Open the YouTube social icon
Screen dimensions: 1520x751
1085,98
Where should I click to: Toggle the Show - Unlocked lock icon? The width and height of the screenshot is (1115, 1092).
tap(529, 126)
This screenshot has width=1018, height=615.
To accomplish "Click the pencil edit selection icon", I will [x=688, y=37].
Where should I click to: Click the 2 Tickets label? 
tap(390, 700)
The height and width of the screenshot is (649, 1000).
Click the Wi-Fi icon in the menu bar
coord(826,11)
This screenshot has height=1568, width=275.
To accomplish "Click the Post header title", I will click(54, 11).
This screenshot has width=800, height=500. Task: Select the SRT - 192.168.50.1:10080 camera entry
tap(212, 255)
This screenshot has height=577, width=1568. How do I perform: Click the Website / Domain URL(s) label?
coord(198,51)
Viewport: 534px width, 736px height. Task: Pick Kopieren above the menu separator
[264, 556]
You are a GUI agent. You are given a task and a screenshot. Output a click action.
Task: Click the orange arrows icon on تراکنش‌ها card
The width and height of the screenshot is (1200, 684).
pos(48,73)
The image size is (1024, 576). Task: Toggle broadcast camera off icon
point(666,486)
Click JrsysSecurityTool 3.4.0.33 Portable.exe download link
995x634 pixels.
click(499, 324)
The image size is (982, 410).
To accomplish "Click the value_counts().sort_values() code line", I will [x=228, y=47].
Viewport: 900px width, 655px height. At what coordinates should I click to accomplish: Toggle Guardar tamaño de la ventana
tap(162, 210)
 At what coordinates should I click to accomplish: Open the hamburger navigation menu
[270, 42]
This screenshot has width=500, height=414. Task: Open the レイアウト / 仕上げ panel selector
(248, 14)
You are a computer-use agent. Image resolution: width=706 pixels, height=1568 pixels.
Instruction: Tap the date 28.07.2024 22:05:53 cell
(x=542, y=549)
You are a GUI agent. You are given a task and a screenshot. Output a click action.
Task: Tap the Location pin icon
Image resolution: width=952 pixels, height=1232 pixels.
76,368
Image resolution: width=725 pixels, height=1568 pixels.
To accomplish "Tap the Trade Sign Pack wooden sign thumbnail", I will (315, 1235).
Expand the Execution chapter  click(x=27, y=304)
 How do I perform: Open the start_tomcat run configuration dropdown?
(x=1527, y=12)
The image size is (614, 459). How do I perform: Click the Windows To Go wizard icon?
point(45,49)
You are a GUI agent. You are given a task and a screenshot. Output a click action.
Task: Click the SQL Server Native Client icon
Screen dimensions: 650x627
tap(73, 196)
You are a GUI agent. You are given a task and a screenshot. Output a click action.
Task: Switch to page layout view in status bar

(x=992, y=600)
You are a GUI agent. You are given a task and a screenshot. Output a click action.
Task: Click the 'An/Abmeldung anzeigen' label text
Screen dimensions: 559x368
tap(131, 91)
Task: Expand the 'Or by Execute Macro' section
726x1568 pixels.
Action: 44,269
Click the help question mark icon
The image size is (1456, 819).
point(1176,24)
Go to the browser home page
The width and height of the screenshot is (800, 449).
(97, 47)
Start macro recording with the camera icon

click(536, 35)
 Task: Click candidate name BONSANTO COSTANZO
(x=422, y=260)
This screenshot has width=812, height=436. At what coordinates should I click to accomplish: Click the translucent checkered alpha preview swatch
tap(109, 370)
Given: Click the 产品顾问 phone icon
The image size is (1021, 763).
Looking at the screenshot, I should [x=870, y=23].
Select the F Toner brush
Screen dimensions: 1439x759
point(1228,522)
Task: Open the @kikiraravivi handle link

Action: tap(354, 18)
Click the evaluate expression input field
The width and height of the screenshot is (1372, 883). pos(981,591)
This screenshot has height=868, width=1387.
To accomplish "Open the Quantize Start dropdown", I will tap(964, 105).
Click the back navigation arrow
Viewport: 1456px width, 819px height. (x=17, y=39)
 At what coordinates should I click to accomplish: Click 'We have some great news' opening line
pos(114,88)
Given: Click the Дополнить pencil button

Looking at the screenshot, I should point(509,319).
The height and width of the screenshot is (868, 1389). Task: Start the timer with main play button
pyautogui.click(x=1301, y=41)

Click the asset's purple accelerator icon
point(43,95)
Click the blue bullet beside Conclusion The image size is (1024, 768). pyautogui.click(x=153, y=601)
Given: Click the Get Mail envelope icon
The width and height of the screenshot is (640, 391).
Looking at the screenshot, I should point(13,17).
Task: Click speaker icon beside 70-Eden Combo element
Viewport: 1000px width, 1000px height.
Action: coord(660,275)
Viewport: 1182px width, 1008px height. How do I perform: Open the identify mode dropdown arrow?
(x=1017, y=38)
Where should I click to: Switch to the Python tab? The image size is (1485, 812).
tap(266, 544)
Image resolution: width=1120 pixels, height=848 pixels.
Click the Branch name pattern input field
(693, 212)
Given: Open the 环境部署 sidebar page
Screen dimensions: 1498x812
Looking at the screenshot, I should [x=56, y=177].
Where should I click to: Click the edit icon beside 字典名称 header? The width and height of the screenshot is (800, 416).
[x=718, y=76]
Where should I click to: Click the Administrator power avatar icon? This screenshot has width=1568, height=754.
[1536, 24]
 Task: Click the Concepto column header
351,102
++++
| Work to do |
Extract every line of the data above and reproduce each one word for word.

| Written solution |
Open the YouTube social icon
Screen dimensions: 1520x751
1085,98
Where should I click to: Toggle the Show - Unlocked lock icon? The width and height of the screenshot is (1115, 1092).
tap(529, 126)
This screenshot has width=1018, height=615.
To accomplish "Click the pencil edit selection icon", I will [x=688, y=37].
Where should I click to: Click the 2 Tickets label? 
tap(390, 700)
The height and width of the screenshot is (649, 1000).
Click the Wi-Fi icon in the menu bar
coord(826,11)
This screenshot has height=1568, width=275.
To accomplish "Click the Post header title", I will click(54, 11).
This screenshot has width=800, height=500. Task: Select the SRT - 192.168.50.1:10080 camera entry
tap(212, 255)
This screenshot has height=577, width=1568. How do I perform: Click the Website / Domain URL(s) label?
coord(198,51)
Viewport: 534px width, 736px height. Task: Pick Kopieren above the menu separator
[264, 556]
You are a GUI agent. You are given a task and a screenshot. Output a click action.
Task: Click the orange arrows icon on تراکنش‌ها card
The width and height of the screenshot is (1200, 684).
pos(48,73)
The image size is (1024, 576). Task: Toggle broadcast camera off icon
point(666,486)
Click JrsysSecurityTool 3.4.0.33 Portable.exe download link
995x634 pixels.
click(499, 324)
The image size is (982, 410).
To accomplish "Click the value_counts().sort_values() code line", I will [x=228, y=47].
Viewport: 900px width, 655px height. At what coordinates should I click to accomplish: Toggle Guardar tamaño de la ventana
tap(162, 210)
 At what coordinates should I click to accomplish: Open the hamburger navigation menu
[270, 42]
This screenshot has width=500, height=414. Task: Open the レイアウト / 仕上げ panel selector
(248, 14)
You are a computer-use agent. Image resolution: width=706 pixels, height=1568 pixels.
Instruction: Tap the date 28.07.2024 22:05:53 cell
(x=542, y=549)
You are a GUI agent. You are given a task and a screenshot. Output a click action.
Task: Tap the Location pin icon
Image resolution: width=952 pixels, height=1232 pixels.
76,368
Image resolution: width=725 pixels, height=1568 pixels.
To accomplish "Tap the Trade Sign Pack wooden sign thumbnail", I will (315, 1235).
Expand the Execution chapter  click(x=27, y=304)
 How do I perform: Open the start_tomcat run configuration dropdown?
(x=1527, y=12)
The image size is (614, 459). How do I perform: Click the Windows To Go wizard icon?
point(45,49)
You are a GUI agent. You are given a task and a screenshot. Output a click action.
Task: Click the SQL Server Native Client icon
Screen dimensions: 650x627
tap(73, 196)
You are a GUI agent. You are given a task and a screenshot. Output a click action.
Task: Switch to page layout view in status bar

(x=992, y=600)
You are a GUI agent. You are given a task and a screenshot. Output a click action.
Task: Click the 'An/Abmeldung anzeigen' label text
Screen dimensions: 559x368
tap(131, 91)
Task: Expand the 'Or by Execute Macro' section
726x1568 pixels.
Action: 44,269
Click the help question mark icon
The image size is (1456, 819).
point(1176,24)
Go to the browser home page
The width and height of the screenshot is (800, 449).
(97, 47)
Start macro recording with the camera icon

click(536, 35)
 Task: Click candidate name BONSANTO COSTANZO
(x=422, y=260)
This screenshot has width=812, height=436. At what coordinates should I click to accomplish: Click the translucent checkered alpha preview swatch
tap(109, 370)
Given: Click the 产品顾问 phone icon
The image size is (1021, 763).
Looking at the screenshot, I should [x=870, y=23].
Select the F Toner brush
Screen dimensions: 1439x759
point(1228,522)
Task: Open the @kikiraravivi handle link

Action: tap(354, 18)
Click the evaluate expression input field
The width and height of the screenshot is (1372, 883). pos(981,591)
This screenshot has height=868, width=1387.
To accomplish "Open the Quantize Start dropdown", I will tap(964, 105).
Click the back navigation arrow
Viewport: 1456px width, 819px height. (x=17, y=39)
 At what coordinates should I click to accomplish: Click 'We have some great news' opening line
pos(114,88)
Given: Click the Дополнить pencil button

Looking at the screenshot, I should point(509,319).
The height and width of the screenshot is (868, 1389). Task: Start the timer with main play button
pyautogui.click(x=1301, y=41)

Click the asset's purple accelerator icon
point(43,95)
Click the blue bullet beside Conclusion The image size is (1024, 768). pyautogui.click(x=153, y=601)
Given: Click the Get Mail envelope icon
The width and height of the screenshot is (640, 391).
Looking at the screenshot, I should point(13,17).
Task: Click speaker icon beside 70-Eden Combo element
Viewport: 1000px width, 1000px height.
Action: coord(660,275)
Viewport: 1182px width, 1008px height. How do I perform: Open the identify mode dropdown arrow?
(x=1017, y=38)
Where should I click to: Switch to the Python tab? The image size is (1485, 812).
tap(266, 544)
Image resolution: width=1120 pixels, height=848 pixels.
Click the Branch name pattern input field
(693, 212)
Given: Open the 环境部署 sidebar page
Screen dimensions: 1498x812
Looking at the screenshot, I should [x=56, y=177].
Where should I click to: Click the edit icon beside 字典名称 header? The width and height of the screenshot is (800, 416).
[x=718, y=76]
Where should I click to: Click the Administrator power avatar icon? This screenshot has width=1568, height=754.
[1536, 24]
 Task: Click the Concepto column header
351,102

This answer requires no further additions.